═════ Excerpted records
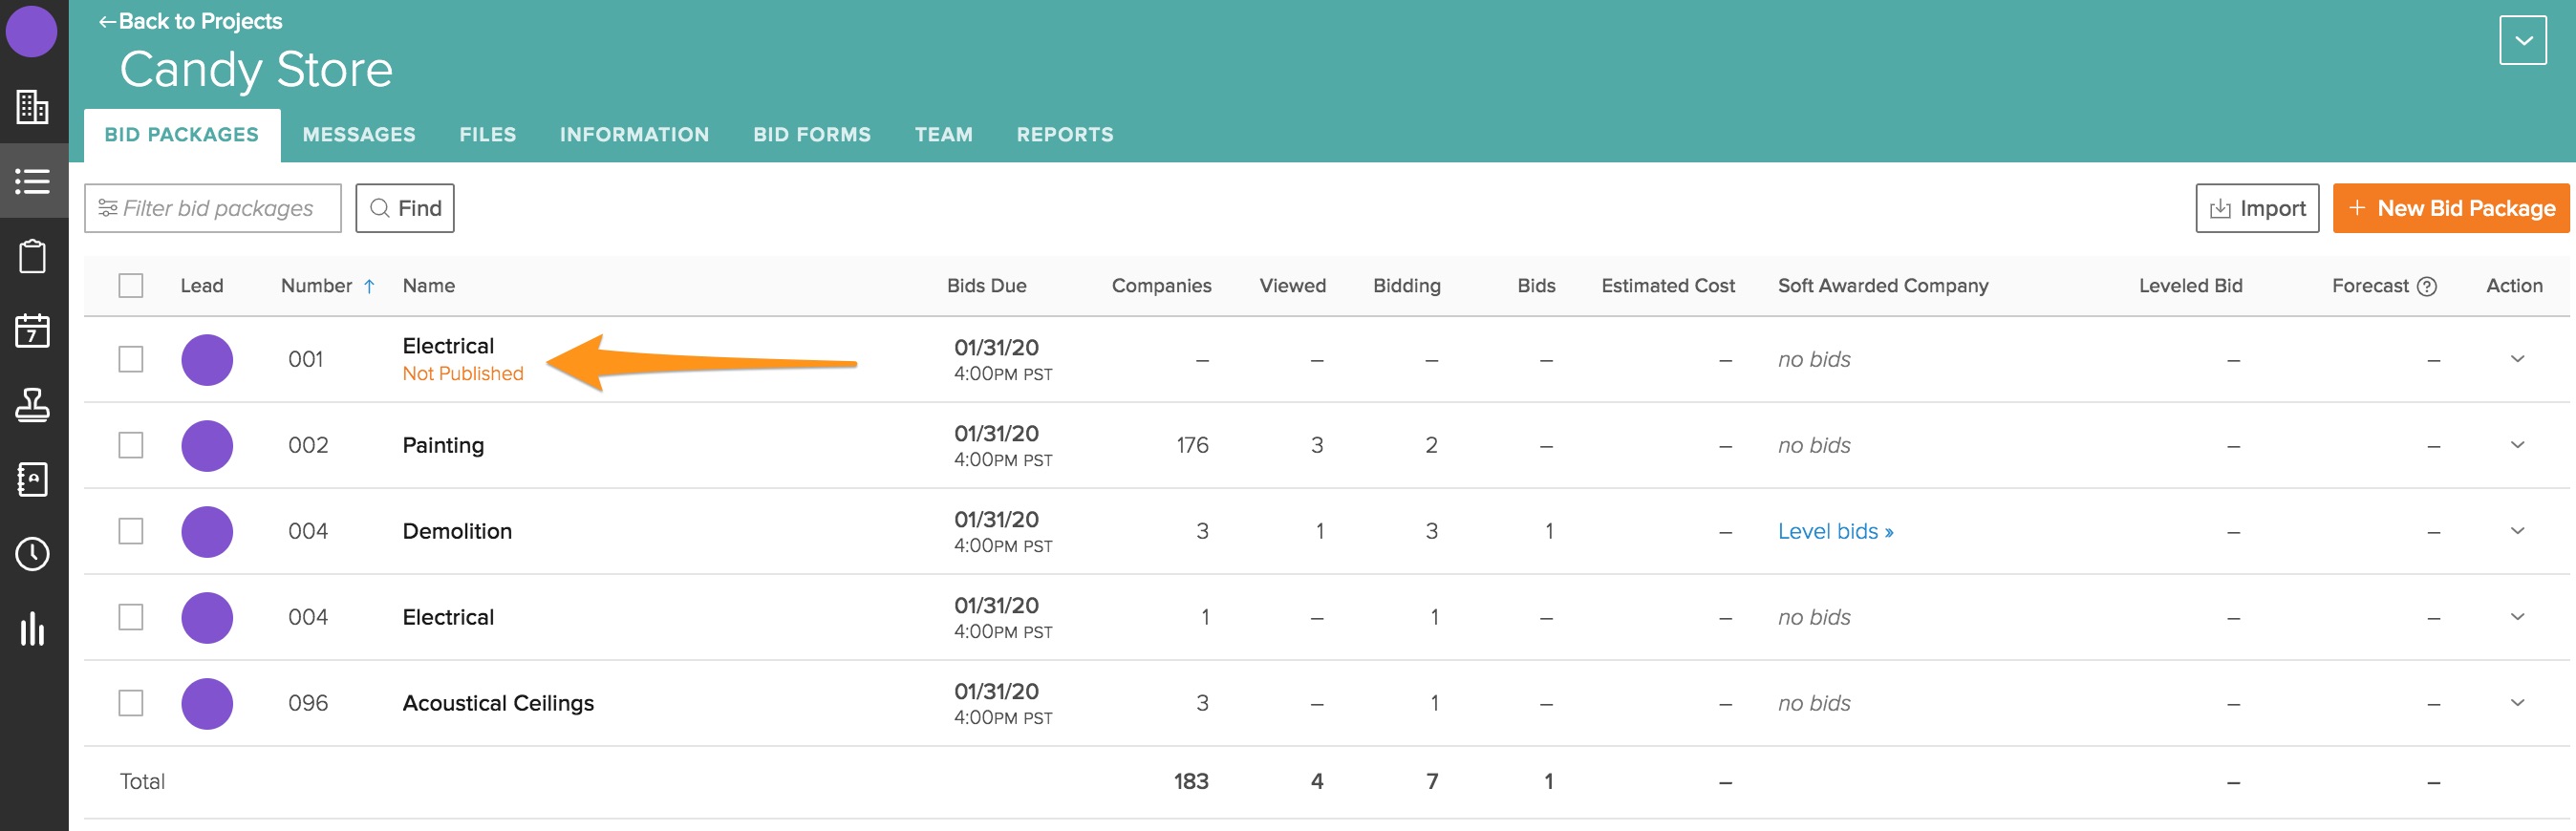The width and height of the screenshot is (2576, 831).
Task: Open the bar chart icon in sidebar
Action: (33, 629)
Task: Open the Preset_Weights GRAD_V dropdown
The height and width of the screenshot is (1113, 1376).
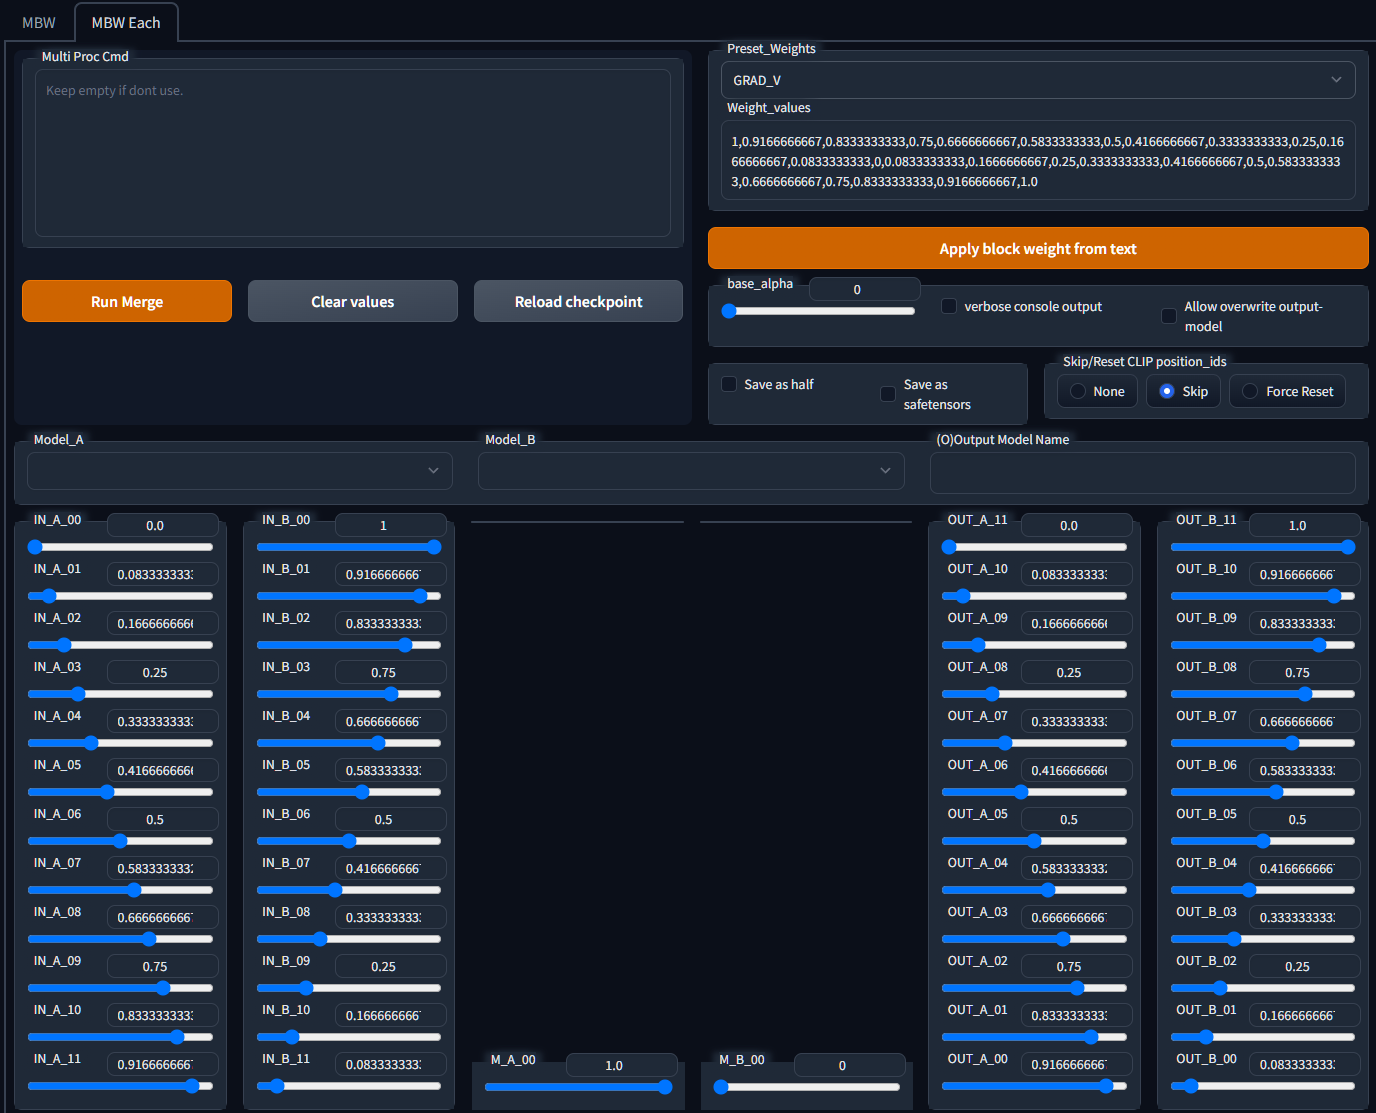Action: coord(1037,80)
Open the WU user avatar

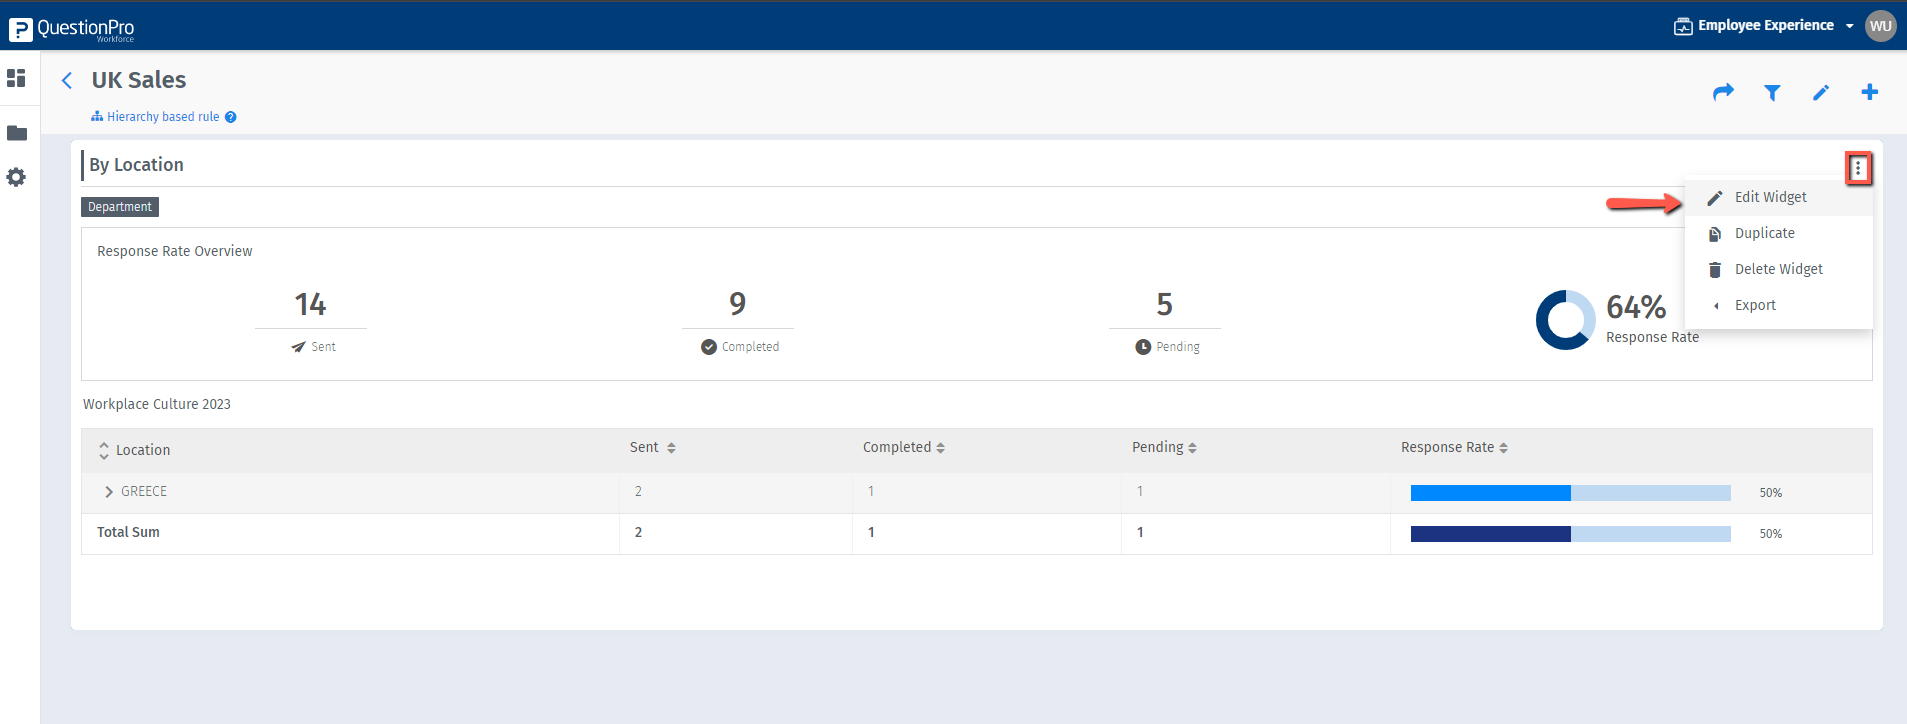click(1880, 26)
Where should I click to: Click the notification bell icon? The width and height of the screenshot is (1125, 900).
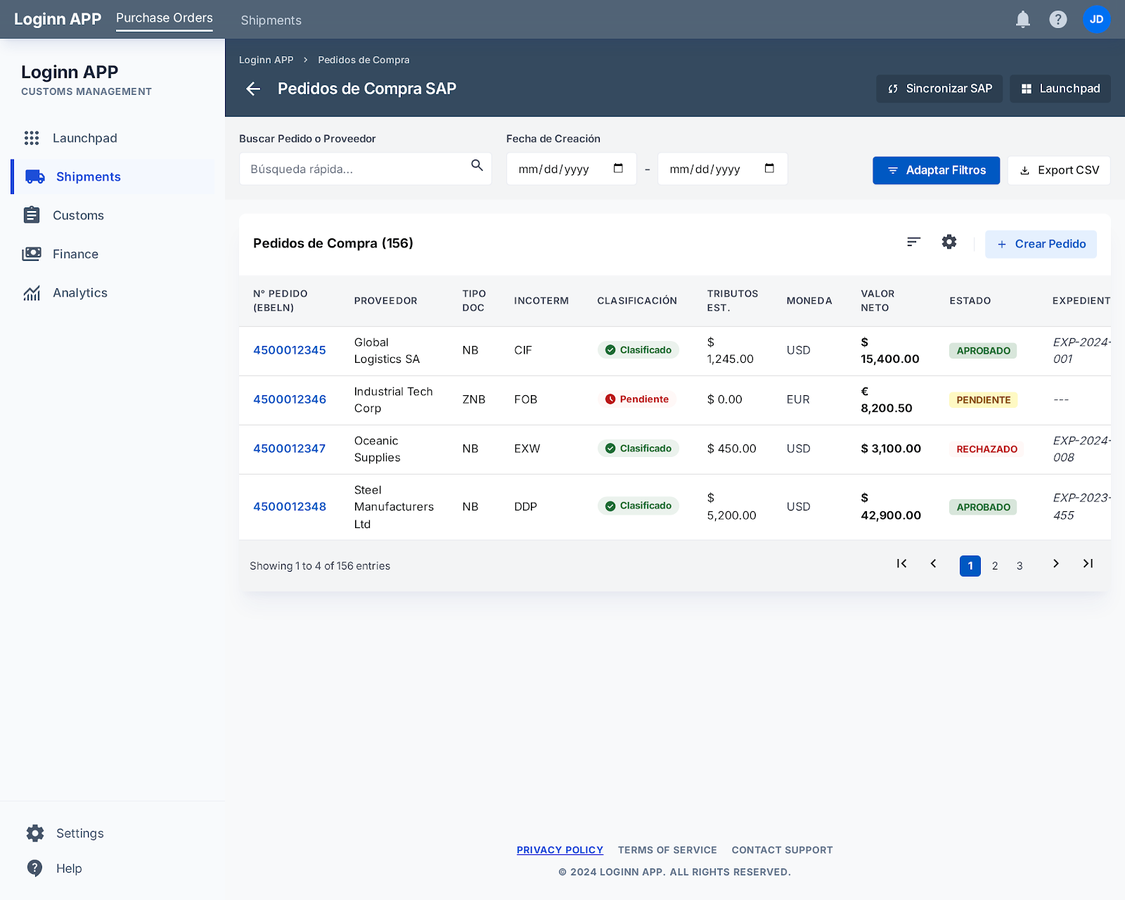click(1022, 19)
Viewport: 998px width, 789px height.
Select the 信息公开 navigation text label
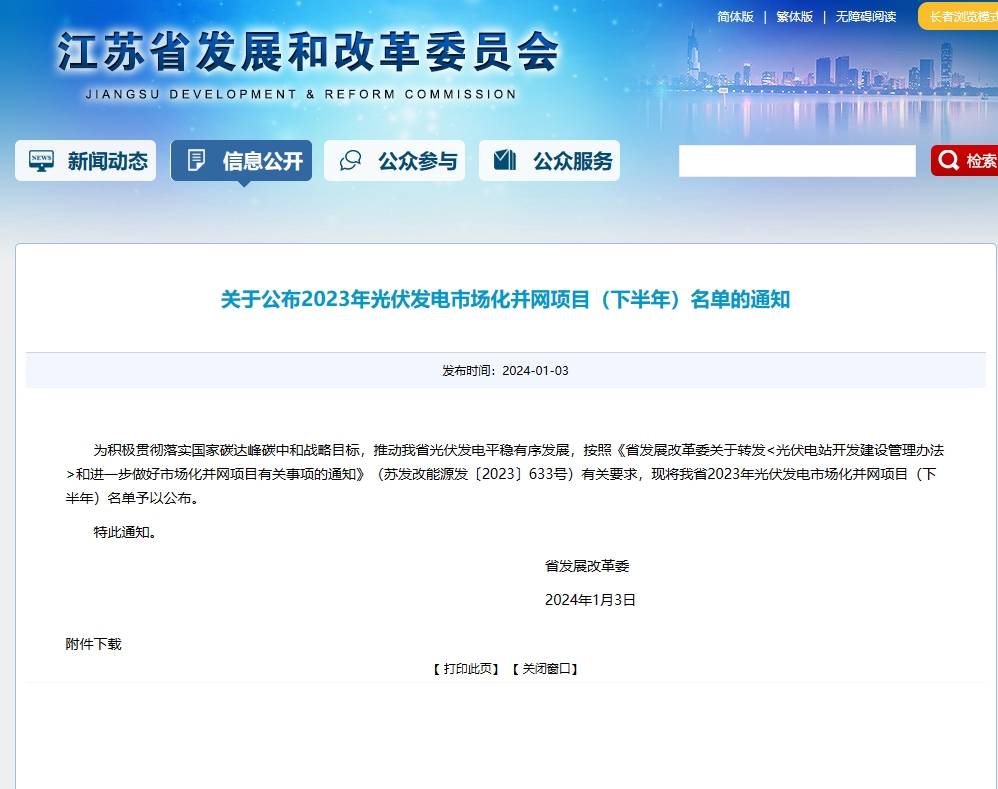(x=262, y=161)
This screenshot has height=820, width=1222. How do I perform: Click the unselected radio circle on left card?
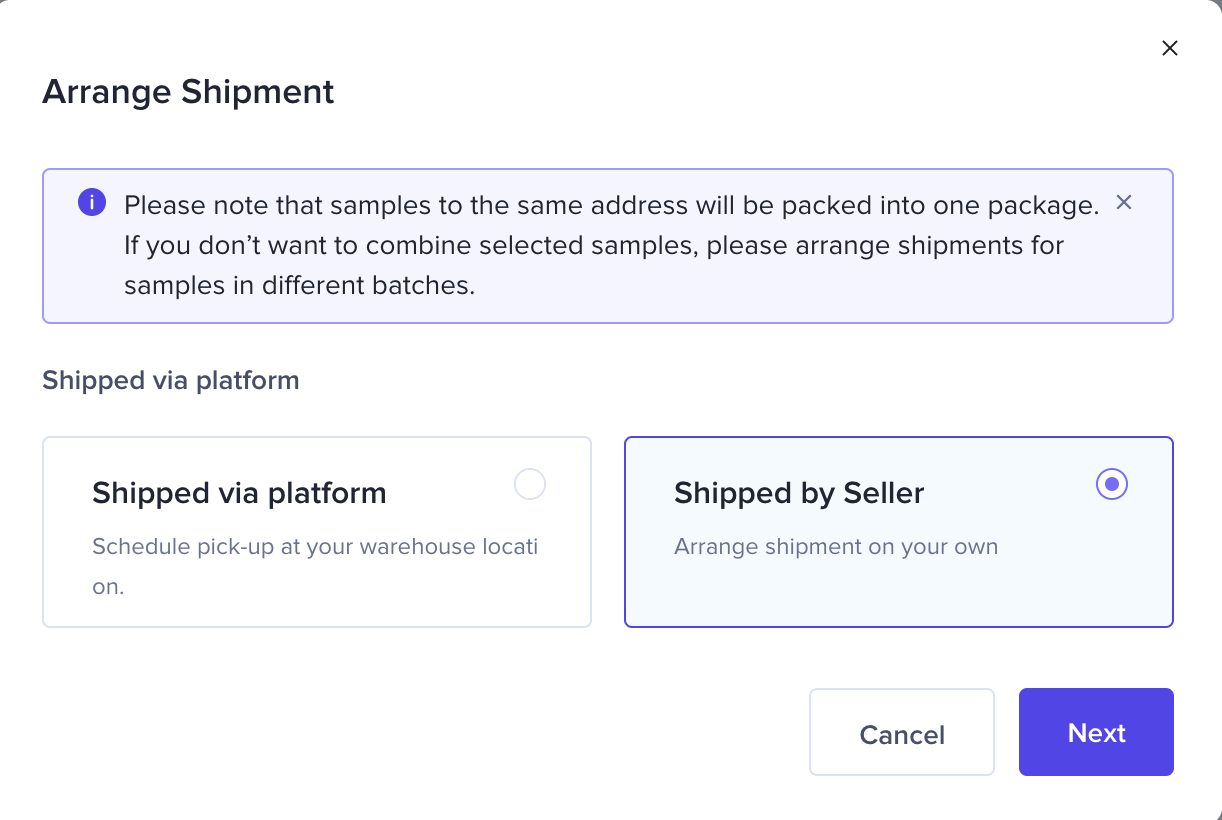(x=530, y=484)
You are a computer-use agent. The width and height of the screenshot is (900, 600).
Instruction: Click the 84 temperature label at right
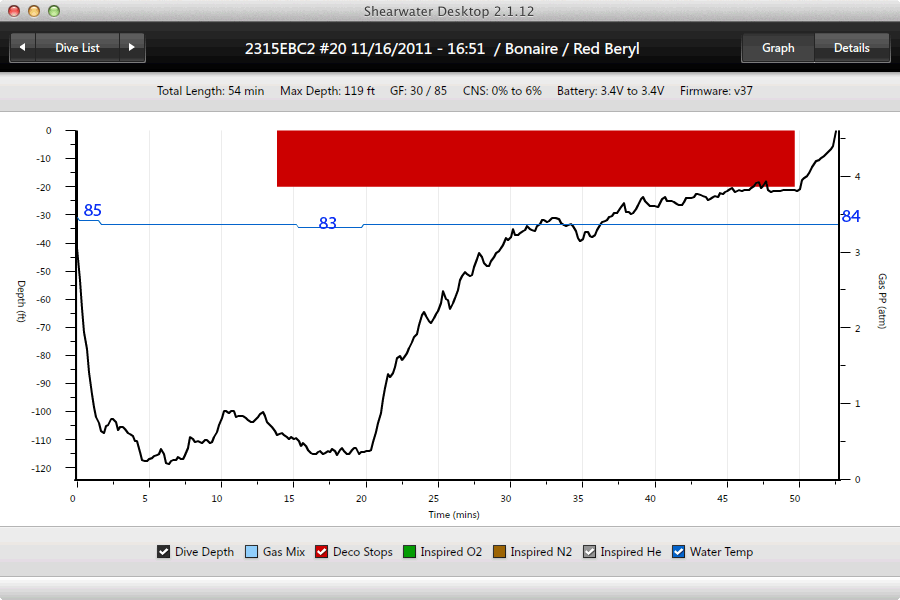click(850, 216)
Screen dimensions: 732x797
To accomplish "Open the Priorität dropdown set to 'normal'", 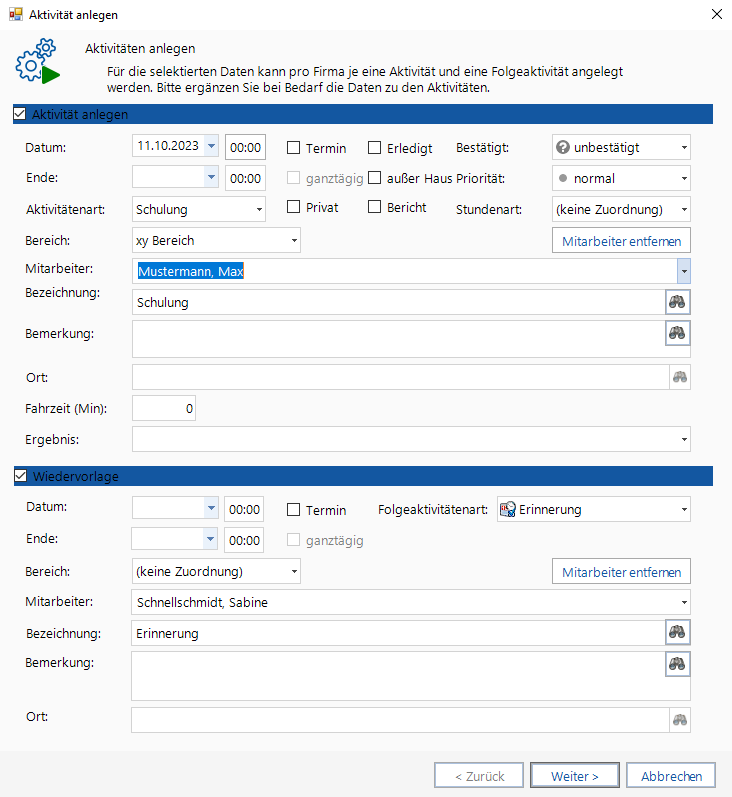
══════════
▶ **Exercise**:
Leaving out the pictures, please transcribe exactly the lines from the one that holds "Instruction: Click the" through the last line of the entries above, both included.

▶ **Response to the exercise**:
Instruction: Click the 84 temperature label at right
click(850, 216)
Screen dimensions: 732x797
To accomplish "Open the Priorität dropdown set to 'normal'", 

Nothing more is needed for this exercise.